Yarn Molester

Scene: In the yarn section of a major craft store.

Boy Toy and Liver Chick are checking out the yarn selection. Liver Chick reaches out for a skein of yarn and holds it in her hand.

Boy Toy: What are you doing?

Liver Chick: Looking at this yarn to see if I want to buy it.

Boy Toy: No, I mean, what are you doing with your fingers?

Liver Chick: What? I’m just touching it.

Boy Toy: No, that is not what you’re doing. You’re fingering the yarn.

Liver Chick: I’m not fingering the yarn.

Boy Toy: Yes you are. You just grabbed the yarn and then stuck your fingers in the little side holes.

Liver Chick: I’m just feeling how soft it is.

Boy Toy: It does not take sticking your finger in the hole to find out how soft the yarn is.

Liver Chick: Well, that’s just how I do it.

Boy Toy: Stop moving your fingers in and out of the yarn like that. People will think you’re some sort of yarn pervert or something.

Liver Chick: I’m not a yarn…

Boy Toy: That’s what you are aren’t you? You’re a yarn molester. You come inside stores and molest poor innocent yarns.

Liver Chick: No, I do not molest yarn. I just like to touch them.

Boy Toy: Admitting you have a problem is the first step to recovery.

Liver Chick: Whatever.

Boy Toy: Don’t ‘whatever’ me.

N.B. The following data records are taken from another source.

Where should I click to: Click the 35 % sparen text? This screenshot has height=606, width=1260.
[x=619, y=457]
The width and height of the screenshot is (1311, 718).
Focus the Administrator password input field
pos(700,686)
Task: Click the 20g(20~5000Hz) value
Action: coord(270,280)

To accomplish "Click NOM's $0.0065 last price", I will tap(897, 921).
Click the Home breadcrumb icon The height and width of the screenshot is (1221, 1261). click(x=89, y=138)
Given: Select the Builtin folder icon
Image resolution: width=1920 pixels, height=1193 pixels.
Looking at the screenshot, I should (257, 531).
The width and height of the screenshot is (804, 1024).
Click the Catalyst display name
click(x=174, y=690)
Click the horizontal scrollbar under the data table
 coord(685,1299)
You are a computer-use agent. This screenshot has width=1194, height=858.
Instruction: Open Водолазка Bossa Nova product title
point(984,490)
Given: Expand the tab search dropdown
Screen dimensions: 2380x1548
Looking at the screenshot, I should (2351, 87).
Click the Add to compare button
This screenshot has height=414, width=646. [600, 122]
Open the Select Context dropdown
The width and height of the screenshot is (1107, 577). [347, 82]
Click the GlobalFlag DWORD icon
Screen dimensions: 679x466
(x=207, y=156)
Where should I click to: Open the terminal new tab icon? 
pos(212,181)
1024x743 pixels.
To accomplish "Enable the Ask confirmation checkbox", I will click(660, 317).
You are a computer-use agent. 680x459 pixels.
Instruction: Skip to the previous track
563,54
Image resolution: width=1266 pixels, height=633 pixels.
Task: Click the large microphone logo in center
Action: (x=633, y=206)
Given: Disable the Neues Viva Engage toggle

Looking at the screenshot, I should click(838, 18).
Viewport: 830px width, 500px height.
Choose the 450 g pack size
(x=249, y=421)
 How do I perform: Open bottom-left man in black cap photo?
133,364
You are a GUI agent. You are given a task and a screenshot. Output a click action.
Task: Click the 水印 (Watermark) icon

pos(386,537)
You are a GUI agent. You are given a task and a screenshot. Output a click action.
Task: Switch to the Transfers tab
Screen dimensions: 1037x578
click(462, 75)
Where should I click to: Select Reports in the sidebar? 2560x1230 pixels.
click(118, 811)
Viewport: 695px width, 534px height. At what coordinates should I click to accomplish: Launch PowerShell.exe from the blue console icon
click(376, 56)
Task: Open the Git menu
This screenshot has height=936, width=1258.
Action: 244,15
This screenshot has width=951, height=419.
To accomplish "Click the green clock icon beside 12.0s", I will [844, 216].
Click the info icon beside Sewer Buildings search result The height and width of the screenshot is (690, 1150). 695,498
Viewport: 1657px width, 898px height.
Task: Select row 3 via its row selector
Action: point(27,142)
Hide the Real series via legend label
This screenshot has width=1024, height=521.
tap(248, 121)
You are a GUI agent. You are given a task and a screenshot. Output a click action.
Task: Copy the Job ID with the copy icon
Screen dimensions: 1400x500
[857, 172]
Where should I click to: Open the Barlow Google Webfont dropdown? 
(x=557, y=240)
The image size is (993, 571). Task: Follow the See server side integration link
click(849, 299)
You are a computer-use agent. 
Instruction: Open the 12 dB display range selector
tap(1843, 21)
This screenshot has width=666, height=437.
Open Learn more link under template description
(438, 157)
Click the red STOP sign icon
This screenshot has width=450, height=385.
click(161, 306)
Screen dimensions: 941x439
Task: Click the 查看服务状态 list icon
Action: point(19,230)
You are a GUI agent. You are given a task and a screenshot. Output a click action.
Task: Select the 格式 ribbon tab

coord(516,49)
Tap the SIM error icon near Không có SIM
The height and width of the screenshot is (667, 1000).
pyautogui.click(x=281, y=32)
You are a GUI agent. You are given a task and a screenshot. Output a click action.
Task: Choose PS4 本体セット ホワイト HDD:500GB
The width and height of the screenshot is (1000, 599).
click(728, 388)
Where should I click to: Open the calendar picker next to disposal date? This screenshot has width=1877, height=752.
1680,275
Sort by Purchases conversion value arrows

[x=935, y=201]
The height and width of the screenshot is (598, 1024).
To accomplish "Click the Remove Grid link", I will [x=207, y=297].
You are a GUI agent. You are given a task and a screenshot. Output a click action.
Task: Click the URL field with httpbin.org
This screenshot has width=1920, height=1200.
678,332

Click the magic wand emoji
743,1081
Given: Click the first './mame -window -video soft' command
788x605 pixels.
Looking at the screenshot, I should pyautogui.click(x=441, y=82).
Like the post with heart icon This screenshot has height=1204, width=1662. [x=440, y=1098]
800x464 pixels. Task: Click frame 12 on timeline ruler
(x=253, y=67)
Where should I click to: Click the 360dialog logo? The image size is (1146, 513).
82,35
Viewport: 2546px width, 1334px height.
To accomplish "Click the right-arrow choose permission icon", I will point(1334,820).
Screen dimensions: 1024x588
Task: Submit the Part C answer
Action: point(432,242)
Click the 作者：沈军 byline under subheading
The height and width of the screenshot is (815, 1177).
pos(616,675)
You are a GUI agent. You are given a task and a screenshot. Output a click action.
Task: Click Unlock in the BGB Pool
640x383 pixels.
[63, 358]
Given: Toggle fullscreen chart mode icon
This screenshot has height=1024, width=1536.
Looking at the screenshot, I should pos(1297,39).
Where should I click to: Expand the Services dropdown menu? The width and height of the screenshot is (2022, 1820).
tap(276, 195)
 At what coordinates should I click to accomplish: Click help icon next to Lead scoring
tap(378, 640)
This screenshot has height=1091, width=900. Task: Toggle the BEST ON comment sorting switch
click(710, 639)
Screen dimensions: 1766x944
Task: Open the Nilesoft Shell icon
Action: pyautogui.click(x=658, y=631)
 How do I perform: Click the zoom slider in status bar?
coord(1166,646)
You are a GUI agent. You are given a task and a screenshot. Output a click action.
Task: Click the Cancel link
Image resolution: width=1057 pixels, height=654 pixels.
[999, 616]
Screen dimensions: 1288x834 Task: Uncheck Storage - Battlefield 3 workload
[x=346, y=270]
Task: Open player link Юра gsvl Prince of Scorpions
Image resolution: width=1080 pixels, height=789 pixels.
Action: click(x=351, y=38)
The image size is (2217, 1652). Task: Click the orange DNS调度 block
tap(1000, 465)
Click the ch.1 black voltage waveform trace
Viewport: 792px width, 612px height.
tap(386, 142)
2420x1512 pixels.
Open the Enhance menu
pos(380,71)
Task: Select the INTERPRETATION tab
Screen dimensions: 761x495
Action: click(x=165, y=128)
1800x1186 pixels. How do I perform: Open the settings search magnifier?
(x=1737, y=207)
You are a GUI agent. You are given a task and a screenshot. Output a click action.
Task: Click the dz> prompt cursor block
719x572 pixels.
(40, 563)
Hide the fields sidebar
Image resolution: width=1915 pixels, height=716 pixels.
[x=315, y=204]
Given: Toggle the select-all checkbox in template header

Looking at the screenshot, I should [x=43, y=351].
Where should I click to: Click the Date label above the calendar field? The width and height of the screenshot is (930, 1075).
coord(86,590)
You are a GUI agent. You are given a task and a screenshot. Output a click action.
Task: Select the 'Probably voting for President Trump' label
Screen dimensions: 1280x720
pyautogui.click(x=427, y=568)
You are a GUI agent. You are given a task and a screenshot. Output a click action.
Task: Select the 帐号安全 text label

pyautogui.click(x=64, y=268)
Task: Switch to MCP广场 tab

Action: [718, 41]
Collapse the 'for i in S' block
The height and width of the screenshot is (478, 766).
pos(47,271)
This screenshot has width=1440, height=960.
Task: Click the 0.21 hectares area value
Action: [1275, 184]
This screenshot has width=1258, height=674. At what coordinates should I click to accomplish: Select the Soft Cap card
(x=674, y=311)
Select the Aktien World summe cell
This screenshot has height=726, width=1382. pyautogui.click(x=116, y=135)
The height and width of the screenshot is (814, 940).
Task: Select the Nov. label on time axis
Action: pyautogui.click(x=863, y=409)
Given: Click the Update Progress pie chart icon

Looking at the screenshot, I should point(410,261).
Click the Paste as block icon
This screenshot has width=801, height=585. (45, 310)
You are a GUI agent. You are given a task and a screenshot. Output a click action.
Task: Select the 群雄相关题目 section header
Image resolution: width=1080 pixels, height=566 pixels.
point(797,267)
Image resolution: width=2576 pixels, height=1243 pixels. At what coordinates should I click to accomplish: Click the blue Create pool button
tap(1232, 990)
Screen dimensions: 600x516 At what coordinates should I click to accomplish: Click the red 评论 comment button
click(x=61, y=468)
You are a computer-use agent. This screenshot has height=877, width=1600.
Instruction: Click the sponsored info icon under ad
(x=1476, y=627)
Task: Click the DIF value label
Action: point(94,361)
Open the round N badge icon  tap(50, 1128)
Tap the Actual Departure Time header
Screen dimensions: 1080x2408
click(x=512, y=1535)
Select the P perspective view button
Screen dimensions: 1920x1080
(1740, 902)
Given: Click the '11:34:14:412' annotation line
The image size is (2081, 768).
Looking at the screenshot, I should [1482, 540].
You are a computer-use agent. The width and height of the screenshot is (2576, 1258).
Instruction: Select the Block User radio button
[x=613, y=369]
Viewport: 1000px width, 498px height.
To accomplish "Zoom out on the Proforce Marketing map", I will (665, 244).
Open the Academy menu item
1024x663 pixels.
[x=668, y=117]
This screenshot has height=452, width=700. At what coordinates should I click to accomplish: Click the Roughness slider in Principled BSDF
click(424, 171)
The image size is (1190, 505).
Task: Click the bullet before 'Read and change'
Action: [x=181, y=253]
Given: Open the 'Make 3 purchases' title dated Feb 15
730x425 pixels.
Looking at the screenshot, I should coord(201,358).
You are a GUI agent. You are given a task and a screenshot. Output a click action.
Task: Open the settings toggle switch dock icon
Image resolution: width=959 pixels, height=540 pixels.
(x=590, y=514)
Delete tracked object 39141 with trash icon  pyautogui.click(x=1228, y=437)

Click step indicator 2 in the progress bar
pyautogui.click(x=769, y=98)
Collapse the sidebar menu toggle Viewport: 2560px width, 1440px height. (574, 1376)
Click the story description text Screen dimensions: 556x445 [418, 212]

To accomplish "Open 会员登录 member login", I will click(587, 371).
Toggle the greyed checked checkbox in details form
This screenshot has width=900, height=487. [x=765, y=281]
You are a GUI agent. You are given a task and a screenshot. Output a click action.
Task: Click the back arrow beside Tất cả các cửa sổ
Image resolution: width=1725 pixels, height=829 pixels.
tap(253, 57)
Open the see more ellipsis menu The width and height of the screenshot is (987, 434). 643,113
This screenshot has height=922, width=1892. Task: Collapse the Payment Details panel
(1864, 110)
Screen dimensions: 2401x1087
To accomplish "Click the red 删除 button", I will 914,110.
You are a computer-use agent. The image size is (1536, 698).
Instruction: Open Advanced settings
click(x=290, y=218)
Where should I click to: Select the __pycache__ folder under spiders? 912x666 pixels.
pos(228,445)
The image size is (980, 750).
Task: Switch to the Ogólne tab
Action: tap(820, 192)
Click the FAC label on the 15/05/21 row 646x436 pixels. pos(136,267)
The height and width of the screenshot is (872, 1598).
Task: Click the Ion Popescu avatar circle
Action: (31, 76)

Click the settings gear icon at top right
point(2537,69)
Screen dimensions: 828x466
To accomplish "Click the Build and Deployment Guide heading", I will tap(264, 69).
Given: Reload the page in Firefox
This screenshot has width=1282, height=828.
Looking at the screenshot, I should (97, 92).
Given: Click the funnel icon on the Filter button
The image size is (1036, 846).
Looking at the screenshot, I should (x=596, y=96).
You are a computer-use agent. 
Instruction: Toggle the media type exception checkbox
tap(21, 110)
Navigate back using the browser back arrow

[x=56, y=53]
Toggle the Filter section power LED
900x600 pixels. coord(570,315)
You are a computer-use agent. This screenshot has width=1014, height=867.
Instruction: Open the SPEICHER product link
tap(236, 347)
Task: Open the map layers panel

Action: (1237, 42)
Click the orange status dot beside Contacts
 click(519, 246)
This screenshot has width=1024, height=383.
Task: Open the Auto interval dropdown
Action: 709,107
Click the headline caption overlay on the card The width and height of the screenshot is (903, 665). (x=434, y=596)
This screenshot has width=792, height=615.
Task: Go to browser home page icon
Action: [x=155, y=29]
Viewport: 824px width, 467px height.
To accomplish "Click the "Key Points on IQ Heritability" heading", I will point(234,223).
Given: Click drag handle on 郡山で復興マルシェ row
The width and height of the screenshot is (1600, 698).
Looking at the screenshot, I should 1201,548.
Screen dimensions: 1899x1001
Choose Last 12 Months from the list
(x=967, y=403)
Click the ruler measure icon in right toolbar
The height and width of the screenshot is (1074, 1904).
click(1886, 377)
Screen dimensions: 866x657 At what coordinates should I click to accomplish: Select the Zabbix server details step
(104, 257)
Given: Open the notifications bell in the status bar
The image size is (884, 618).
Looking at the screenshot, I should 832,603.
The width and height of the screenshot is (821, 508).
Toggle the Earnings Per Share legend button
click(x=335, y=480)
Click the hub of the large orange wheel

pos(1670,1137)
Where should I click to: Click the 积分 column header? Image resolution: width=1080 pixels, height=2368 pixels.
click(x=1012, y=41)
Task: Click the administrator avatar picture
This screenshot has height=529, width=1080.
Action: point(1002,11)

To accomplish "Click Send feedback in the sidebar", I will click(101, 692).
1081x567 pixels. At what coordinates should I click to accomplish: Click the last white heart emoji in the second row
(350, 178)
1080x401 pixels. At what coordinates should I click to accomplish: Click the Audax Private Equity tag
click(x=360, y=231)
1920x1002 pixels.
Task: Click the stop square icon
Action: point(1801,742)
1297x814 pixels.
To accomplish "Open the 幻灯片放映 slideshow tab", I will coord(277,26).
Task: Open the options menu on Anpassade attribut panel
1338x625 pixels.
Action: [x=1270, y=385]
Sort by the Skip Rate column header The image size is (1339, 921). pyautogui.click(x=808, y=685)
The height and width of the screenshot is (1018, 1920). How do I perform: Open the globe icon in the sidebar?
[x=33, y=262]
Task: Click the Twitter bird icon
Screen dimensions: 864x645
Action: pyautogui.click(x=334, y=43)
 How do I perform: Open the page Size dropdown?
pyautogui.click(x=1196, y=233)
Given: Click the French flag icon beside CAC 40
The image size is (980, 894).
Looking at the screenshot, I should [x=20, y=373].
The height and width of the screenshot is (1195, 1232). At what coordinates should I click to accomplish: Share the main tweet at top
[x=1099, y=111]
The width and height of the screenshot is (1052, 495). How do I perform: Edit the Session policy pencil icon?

I’m not the one that’s going to get YPS called on me.

Liver Chick: YPS?

Boy Toy: Yarn Protective Services. You keep molesting yarn like that you’re going to get caught. And then you’ll be labeled as a yarn predator and we’ll have to move and change our names.

Liver Chick: But what if I buy the yarn and take it home and molest it?

Boy Toy: Then you’re just paying for services. So the truth comes out now. All this time while I’ve been hard at work you’ve been cruising down yarn aisles looking for yarn one-night stands and knitting quickies. Is this what our marriage has come to? You having affairs with yarn behind my back?

Liver Chick: Yes. And I’ve also been sneaking around and seeing cross stitch and bobbin lace on the side as well. What can I say, I’m a fiber nympho.

Boy Toy: I don’t even know you anymore.

Liver Chick: I must say, I’m impressed over how you managed to turn my knitting into sex.

Boy Toy: It’s a gift.

Liver Chick: Well, if you remember, we’re here shopping for yarn for the hat you wanted me to knit you.

Boy Toy: I already got the yarn. Its in the cart and I didn’t have to finger it to find the one I like.

Liver Chick: Well good. You can go pay for everything. If you need me, I’ll be in the other aisle fondling stiff thick rods in the knitting needle and crochet hook section.

Boy Toy: Pervert.

Liver Chick: Yes, and that‘s why you married me.